◆ **文档节选**
-=-=-
题意:输入一个数N让你从0-N之间做一个最小生成树(连接两个数之间的消耗就是两个数异或的值)
Fine~
新疆大学ACM-ICPC程序设计竞赛五月月赛(同步赛)- XOR
链接:https://www.nowcoder.com/acm/contest/116/H
来源:牛客网
题目描述
Once there was a king called XOR, he had a lot of land. Because of his name, he likes to play XOR games.
One day, he whimpered and wanted to establish N cities on that vast expanse of land, numbered 0, 1, 2..., N-1. He wanted to connect all the cities. If city A can reach City B through zero or one or several cities, then A and B are connected. The cost of repairing a road in City A and City B is the XOR value of number of City A and number of City B. This King XOR wanted to figure out the minimum cost for connecting all of the N cities.
Of course, like a fairy tale read as a child, there will be corresponding rewards after helping the king. If you help the king solve his problems, he will improve your ranking in the competition.
输入描述:
There are multi test cases
each test cases contains an integer N (2 ≤N≤ 20000), the number of cities the king wants to establish.
-=-=-
◆ **材料**
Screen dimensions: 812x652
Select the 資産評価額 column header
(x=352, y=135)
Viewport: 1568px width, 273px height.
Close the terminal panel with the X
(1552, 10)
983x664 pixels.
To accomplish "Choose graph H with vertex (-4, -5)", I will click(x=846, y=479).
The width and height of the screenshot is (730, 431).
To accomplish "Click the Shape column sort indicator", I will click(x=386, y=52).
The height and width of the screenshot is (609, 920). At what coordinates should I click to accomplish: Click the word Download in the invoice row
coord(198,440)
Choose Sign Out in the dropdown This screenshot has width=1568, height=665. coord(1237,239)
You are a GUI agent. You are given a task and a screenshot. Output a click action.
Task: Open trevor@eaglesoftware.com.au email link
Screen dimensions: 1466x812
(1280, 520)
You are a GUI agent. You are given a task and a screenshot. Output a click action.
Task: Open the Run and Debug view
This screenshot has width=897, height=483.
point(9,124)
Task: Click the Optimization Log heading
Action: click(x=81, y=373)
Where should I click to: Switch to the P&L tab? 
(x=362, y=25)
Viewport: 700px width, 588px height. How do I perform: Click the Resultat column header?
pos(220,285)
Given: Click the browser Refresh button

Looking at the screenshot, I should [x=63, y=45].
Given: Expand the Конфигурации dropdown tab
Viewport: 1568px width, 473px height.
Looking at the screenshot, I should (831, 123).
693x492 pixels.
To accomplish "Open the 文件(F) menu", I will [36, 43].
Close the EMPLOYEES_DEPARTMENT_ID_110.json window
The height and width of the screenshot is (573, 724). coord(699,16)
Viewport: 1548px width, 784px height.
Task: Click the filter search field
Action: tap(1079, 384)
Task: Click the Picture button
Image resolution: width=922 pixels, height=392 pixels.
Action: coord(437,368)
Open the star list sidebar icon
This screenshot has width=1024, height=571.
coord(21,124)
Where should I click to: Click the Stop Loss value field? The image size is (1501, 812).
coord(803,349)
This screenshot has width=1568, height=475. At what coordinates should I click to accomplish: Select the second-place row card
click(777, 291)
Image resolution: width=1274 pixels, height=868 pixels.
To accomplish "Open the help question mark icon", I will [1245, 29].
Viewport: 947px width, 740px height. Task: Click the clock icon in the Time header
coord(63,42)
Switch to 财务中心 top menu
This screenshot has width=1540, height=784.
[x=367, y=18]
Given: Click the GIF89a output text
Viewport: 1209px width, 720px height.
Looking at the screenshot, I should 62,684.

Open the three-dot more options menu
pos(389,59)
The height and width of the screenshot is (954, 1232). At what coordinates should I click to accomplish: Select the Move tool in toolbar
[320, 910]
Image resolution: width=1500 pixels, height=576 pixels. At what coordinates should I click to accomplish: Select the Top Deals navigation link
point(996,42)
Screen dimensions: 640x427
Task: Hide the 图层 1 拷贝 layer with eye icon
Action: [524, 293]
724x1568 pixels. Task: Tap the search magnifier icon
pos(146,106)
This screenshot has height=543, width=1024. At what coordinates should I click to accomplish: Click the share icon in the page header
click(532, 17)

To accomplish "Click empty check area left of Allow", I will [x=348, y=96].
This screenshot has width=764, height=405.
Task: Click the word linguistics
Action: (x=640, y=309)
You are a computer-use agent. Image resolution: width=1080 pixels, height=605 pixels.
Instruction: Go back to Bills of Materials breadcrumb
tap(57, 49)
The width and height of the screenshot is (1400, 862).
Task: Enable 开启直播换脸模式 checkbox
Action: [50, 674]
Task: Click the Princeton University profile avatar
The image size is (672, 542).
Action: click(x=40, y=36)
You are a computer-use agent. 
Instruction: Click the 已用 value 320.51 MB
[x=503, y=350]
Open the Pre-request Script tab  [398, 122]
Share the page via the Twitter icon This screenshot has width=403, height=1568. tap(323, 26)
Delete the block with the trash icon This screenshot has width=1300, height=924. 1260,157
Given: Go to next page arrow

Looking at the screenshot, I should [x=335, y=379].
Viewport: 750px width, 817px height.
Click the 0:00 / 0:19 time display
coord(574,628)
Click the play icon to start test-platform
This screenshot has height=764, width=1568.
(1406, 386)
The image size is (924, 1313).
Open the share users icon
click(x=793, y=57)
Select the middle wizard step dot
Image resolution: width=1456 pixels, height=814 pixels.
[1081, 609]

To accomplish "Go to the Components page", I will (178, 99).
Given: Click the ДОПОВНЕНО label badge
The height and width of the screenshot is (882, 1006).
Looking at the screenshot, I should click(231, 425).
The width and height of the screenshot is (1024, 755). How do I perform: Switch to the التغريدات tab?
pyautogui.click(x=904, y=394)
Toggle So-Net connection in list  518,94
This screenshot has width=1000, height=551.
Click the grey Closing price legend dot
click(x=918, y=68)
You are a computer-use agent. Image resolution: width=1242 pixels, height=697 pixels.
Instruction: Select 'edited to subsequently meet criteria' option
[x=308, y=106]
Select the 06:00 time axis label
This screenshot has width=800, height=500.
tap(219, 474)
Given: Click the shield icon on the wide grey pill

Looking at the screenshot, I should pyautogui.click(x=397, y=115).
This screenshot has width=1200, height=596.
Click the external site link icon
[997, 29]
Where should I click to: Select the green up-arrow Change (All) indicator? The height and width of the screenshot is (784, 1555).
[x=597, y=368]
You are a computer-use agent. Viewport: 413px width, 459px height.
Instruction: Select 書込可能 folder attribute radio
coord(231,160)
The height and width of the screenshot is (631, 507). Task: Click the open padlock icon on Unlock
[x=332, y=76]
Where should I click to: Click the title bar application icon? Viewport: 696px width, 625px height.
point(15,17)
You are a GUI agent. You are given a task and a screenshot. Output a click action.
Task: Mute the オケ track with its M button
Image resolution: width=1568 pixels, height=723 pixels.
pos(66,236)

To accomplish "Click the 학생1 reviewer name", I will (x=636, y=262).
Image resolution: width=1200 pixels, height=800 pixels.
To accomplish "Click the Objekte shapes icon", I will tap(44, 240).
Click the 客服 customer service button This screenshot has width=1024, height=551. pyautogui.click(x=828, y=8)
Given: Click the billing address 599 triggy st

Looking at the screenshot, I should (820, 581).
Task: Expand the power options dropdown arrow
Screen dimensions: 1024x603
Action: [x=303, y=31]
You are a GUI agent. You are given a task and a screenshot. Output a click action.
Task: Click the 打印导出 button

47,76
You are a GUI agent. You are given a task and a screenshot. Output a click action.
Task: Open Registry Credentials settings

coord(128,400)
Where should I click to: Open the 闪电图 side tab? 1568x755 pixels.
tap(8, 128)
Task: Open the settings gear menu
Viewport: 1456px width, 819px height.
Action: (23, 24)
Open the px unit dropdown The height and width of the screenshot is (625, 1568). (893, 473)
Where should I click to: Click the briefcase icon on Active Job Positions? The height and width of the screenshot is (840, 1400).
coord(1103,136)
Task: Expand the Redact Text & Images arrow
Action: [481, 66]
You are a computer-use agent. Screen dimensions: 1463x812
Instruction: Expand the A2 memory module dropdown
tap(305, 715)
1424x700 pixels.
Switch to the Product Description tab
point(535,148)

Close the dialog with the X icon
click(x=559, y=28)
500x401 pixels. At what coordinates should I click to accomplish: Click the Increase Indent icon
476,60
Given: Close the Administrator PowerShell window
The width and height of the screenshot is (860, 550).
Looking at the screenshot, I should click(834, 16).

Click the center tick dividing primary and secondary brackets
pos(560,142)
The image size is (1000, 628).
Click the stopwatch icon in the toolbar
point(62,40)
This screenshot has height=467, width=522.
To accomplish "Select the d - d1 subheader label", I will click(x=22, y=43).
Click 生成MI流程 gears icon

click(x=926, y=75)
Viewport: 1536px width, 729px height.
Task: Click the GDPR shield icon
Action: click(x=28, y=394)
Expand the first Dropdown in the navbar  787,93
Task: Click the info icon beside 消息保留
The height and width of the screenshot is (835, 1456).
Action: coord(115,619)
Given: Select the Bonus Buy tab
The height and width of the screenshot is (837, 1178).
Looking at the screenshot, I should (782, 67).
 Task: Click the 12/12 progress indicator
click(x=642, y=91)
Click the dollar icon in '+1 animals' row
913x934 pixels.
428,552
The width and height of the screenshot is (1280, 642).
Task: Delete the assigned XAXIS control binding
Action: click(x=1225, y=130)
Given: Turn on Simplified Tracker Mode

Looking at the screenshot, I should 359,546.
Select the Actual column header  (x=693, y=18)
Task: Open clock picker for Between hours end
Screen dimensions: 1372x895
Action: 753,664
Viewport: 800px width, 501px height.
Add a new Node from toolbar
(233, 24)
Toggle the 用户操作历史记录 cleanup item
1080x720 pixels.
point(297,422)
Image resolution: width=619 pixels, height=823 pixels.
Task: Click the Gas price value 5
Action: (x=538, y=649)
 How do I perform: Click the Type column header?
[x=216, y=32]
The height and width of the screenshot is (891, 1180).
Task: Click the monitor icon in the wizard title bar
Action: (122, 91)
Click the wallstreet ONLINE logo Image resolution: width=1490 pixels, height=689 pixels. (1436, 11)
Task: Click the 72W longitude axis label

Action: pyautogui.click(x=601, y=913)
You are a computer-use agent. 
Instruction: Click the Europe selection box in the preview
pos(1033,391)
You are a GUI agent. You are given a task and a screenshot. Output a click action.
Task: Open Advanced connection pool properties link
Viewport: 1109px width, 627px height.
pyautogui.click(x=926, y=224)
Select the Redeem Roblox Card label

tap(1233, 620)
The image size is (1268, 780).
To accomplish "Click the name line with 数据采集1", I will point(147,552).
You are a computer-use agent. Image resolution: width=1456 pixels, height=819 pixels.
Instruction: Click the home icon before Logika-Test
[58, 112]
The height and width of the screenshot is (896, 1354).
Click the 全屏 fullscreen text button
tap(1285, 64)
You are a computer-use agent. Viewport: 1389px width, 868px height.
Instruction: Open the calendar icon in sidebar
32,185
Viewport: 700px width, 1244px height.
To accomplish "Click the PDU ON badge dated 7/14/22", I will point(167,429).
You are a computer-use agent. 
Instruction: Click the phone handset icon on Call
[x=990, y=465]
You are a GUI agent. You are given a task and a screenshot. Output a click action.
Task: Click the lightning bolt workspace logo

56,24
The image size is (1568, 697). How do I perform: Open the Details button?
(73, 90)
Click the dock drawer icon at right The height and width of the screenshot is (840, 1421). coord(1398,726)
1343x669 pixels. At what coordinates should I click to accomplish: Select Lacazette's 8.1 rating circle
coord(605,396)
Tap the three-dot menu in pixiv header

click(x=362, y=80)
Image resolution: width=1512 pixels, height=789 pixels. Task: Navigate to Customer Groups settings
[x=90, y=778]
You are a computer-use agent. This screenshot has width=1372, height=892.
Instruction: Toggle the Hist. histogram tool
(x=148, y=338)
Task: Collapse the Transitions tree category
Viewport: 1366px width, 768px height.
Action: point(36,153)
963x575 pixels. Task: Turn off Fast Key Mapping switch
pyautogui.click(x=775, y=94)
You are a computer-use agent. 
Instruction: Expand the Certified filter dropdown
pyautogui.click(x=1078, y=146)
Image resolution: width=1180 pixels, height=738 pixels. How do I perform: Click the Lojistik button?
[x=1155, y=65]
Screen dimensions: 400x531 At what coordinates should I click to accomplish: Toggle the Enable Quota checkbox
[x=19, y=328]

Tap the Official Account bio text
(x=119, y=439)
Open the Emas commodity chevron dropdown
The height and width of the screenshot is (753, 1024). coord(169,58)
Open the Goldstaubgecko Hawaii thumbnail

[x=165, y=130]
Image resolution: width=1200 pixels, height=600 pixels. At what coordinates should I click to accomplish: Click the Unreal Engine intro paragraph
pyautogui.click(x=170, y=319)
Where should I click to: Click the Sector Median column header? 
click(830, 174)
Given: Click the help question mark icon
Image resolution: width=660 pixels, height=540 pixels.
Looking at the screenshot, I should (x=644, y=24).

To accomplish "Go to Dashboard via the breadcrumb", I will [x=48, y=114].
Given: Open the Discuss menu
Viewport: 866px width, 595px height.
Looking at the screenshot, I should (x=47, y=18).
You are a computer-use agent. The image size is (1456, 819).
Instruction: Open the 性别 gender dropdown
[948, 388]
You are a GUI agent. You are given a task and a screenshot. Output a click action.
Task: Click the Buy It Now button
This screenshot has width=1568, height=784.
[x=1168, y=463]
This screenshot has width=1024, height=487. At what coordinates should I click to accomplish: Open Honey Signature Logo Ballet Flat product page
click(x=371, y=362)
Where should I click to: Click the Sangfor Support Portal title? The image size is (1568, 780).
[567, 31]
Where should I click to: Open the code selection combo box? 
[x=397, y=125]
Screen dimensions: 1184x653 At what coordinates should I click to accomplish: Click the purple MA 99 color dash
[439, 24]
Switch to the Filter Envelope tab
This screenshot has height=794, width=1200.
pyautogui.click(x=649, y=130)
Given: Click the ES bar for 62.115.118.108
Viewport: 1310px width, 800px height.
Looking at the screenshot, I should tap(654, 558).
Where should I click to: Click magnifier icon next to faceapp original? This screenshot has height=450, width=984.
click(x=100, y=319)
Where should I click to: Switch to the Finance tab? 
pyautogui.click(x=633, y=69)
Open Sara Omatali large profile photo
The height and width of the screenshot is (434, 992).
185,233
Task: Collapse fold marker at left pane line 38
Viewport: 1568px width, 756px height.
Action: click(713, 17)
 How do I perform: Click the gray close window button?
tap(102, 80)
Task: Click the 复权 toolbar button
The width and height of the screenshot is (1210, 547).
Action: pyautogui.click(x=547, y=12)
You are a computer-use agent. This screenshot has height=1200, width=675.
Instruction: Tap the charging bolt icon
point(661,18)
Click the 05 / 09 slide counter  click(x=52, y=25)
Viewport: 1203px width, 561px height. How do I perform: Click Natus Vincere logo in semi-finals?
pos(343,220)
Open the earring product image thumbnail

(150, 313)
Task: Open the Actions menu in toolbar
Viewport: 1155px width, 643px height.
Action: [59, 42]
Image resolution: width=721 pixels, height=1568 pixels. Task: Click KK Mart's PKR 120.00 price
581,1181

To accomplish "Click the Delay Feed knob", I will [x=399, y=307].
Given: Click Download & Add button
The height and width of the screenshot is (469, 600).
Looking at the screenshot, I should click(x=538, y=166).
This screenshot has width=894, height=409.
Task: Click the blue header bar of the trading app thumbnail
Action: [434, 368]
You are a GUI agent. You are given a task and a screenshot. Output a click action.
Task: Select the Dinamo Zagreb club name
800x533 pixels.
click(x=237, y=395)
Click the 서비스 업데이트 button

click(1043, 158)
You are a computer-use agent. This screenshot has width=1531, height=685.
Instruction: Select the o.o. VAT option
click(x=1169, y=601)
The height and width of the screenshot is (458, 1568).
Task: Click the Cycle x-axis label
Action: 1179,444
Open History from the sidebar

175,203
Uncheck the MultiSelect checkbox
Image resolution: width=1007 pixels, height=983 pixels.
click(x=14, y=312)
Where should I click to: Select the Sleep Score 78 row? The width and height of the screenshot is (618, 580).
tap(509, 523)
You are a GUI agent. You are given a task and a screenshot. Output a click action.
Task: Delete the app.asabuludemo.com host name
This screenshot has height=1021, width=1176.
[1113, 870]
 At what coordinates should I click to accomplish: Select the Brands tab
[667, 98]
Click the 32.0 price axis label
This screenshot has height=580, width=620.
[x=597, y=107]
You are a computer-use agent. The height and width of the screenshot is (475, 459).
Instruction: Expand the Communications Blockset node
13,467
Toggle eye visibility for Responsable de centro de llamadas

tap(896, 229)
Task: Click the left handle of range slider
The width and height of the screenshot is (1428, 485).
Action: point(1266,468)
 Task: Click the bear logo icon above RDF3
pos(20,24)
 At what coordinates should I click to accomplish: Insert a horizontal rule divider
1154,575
-=-=-
◆ **你的任务**
[1] 按照XOR题目的说明,输入的整数 N 取值范围是多少?
[2] 从XOR题目说明停下的地方接着往下写。
完成任务时用不到这些记录。

◆ **参考答案**
[1] 2 ≤ N ≤ 20000。

[2]
输出描述:
For each test case, print the minimum cost for connecting all of the N cities in one line.
示例1
输入
4
输出
4
说明
The weightof the minimum cost is 1+2+1=4 In the Sample Example.
题意:输入一个数N让你从0-N之间做一个最小生成树(连接两个数之间的消耗就是两个数异或的值)
思路:首先我们先了解一下异或,就是把数字换算成二进制 两个数异或比较如果同位上 相同为0 不同为1
例如 3异或4 就是(假设四位二进制)
3:0011
4:0100
3^4:0111
那么3^4=0111->换算成十进制就是7
那么回到题意,如果一个数想要加入到最小生成树中那么就要异或一个值使得异或的值最小;
异或最小的话那就是只有最低位不相同其他位全部相同;
所以每次只要找出当前数的最低位1的位置就行了;
#include<bits/stdc++.h>
using namespace std;
#define ll long long
int main()
{
int n,m;
while(cin>>n)
{
int num=0;
for(int i=1; i<n; i++)
{
int ans=i;
int cnt=0;
while((ans&1)==0)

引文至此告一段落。